→ Exercise description
Each record that comes next should be output exactly; pictures do not belong in the copy.

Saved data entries
..............................

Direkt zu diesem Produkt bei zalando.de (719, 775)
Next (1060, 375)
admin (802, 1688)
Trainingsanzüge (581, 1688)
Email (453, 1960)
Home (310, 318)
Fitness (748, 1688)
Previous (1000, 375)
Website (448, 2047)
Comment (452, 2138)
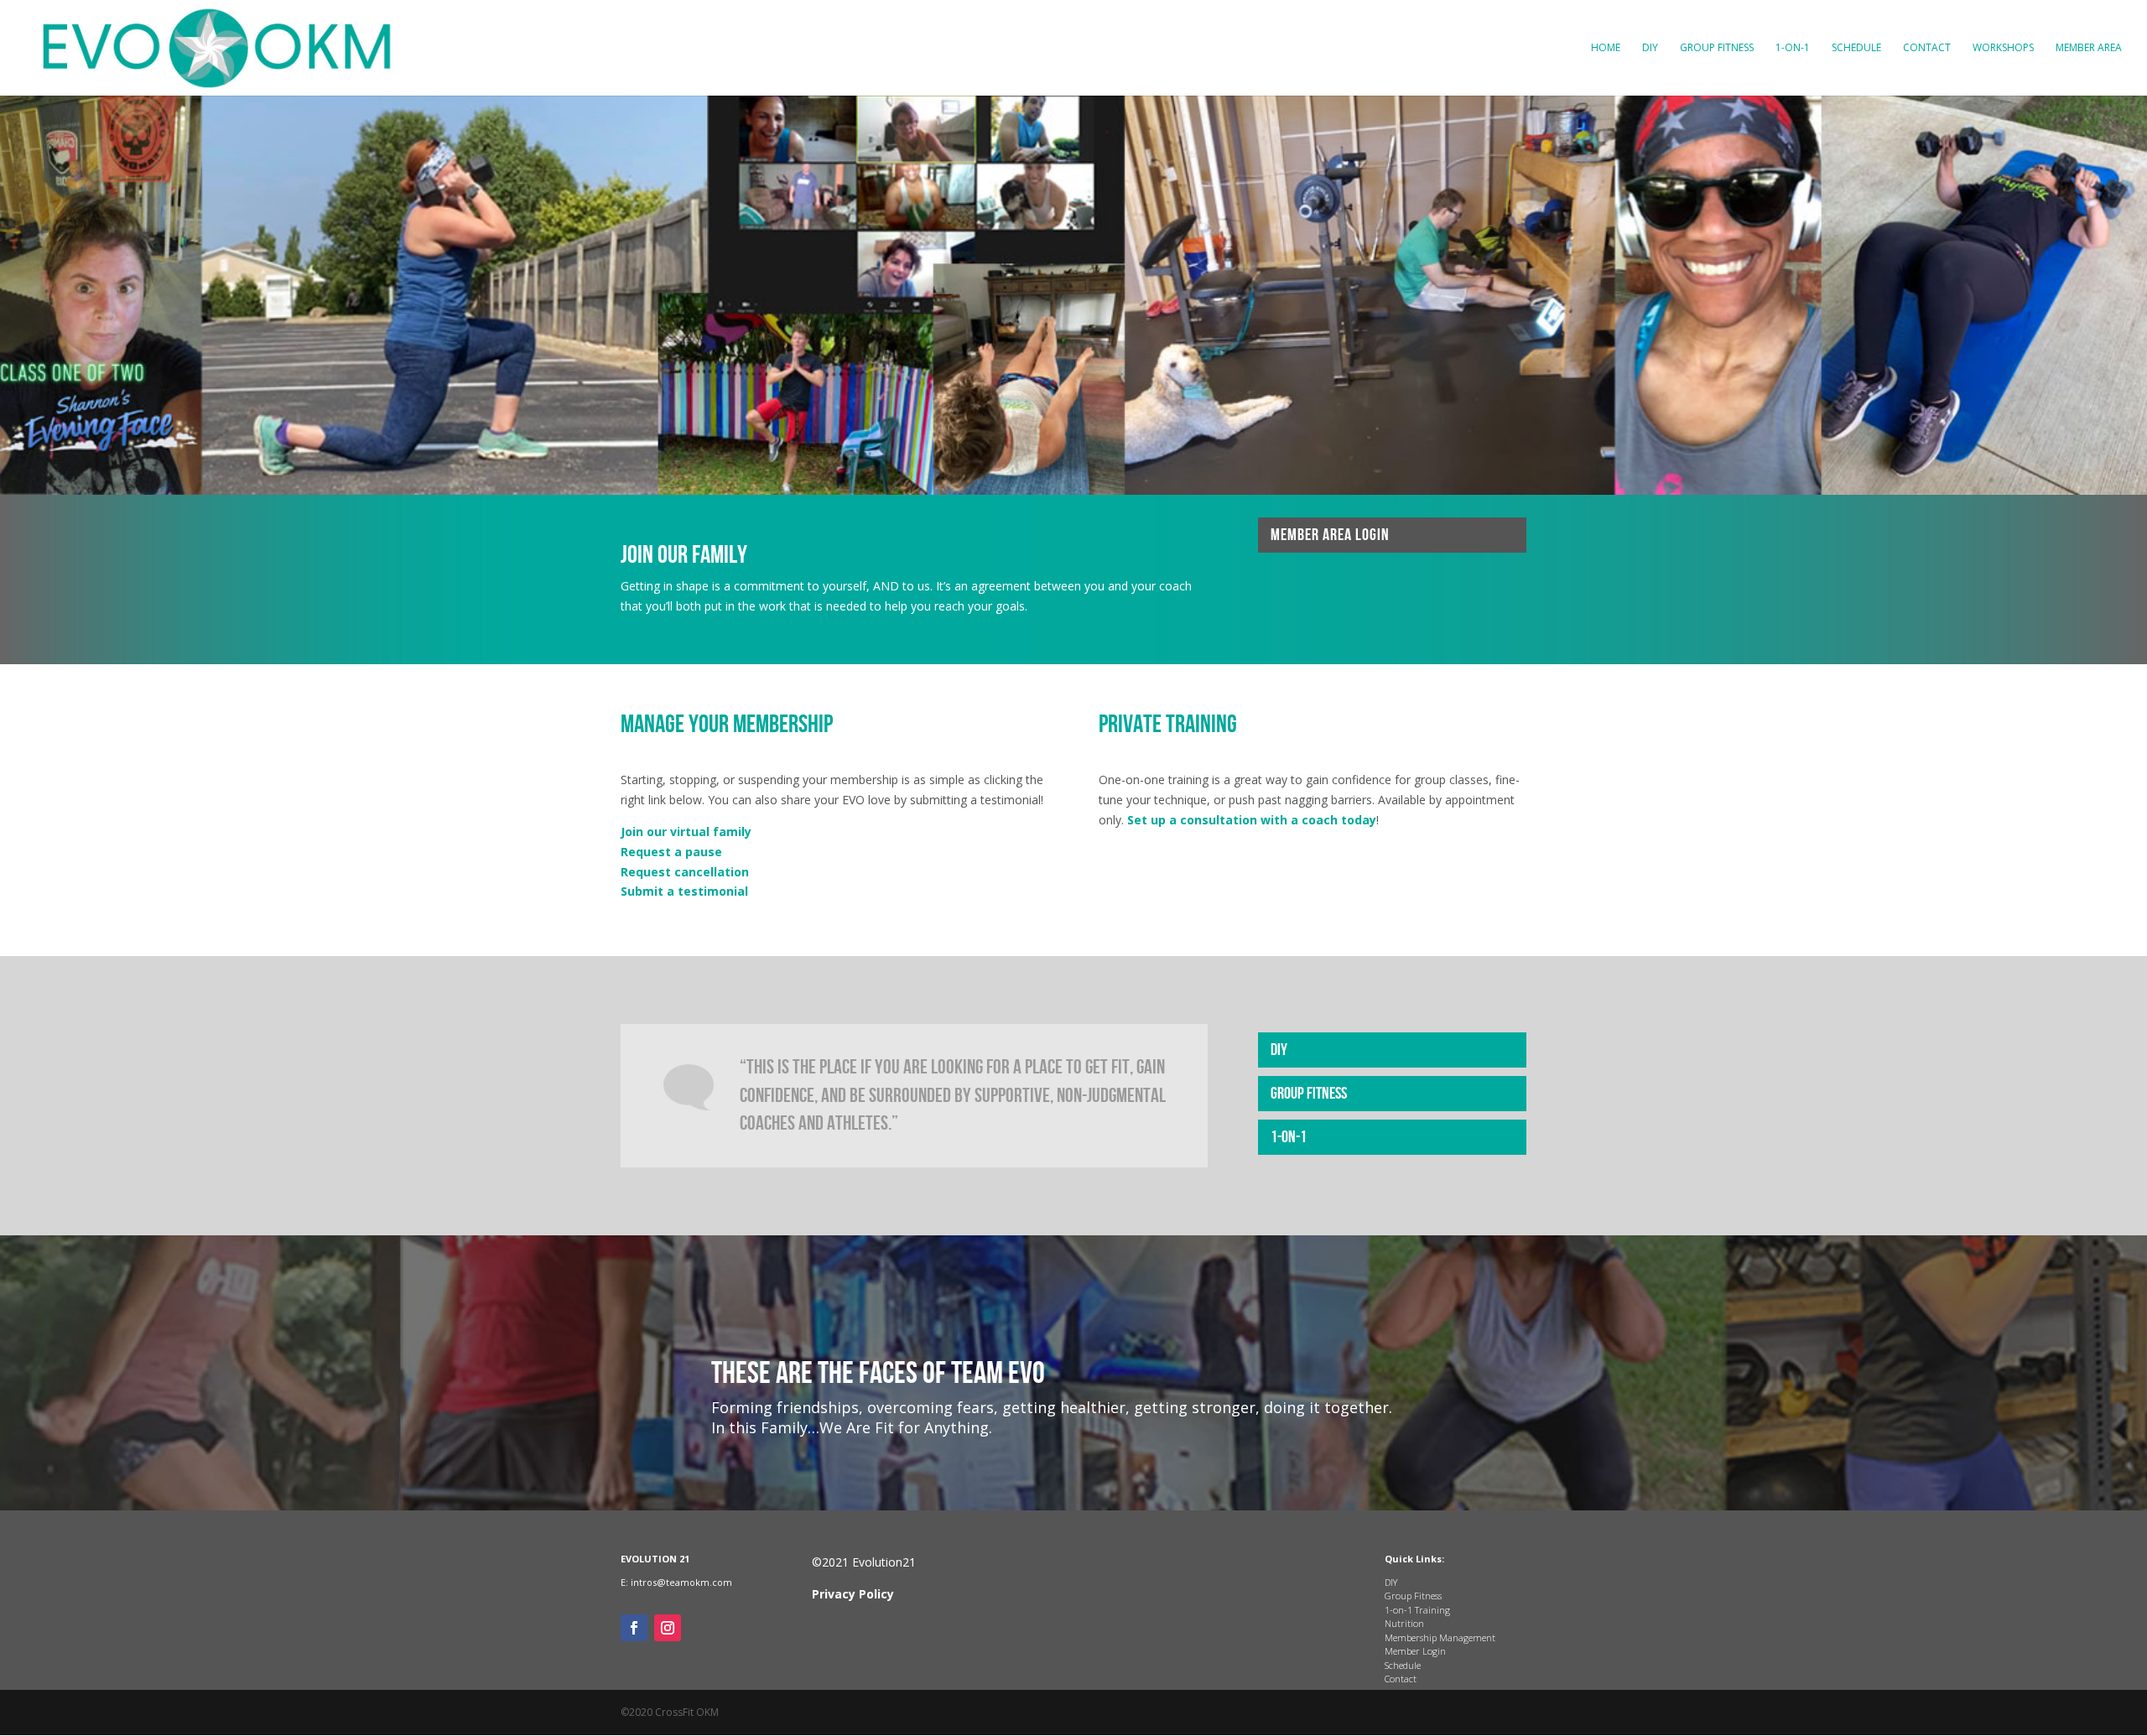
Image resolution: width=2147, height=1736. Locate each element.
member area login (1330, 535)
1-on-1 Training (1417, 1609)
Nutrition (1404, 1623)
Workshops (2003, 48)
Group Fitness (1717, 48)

..............................

→ Task result
Direkt zu diesem Produkt bei zalando.de (719, 775)
Next (1060, 375)
admin (802, 1688)
Trainingsanzüge (581, 1688)
Email (453, 1960)
Home (310, 318)
Fitness (748, 1688)
Previous (1000, 375)
Website (448, 2047)
Comment (452, 2138)
Image resolution: width=2147, height=1736. Locate each element.
member area login (1330, 535)
1-on-1 Training (1417, 1609)
Nutrition (1404, 1623)
Workshops (2003, 48)
Group Fitness (1717, 48)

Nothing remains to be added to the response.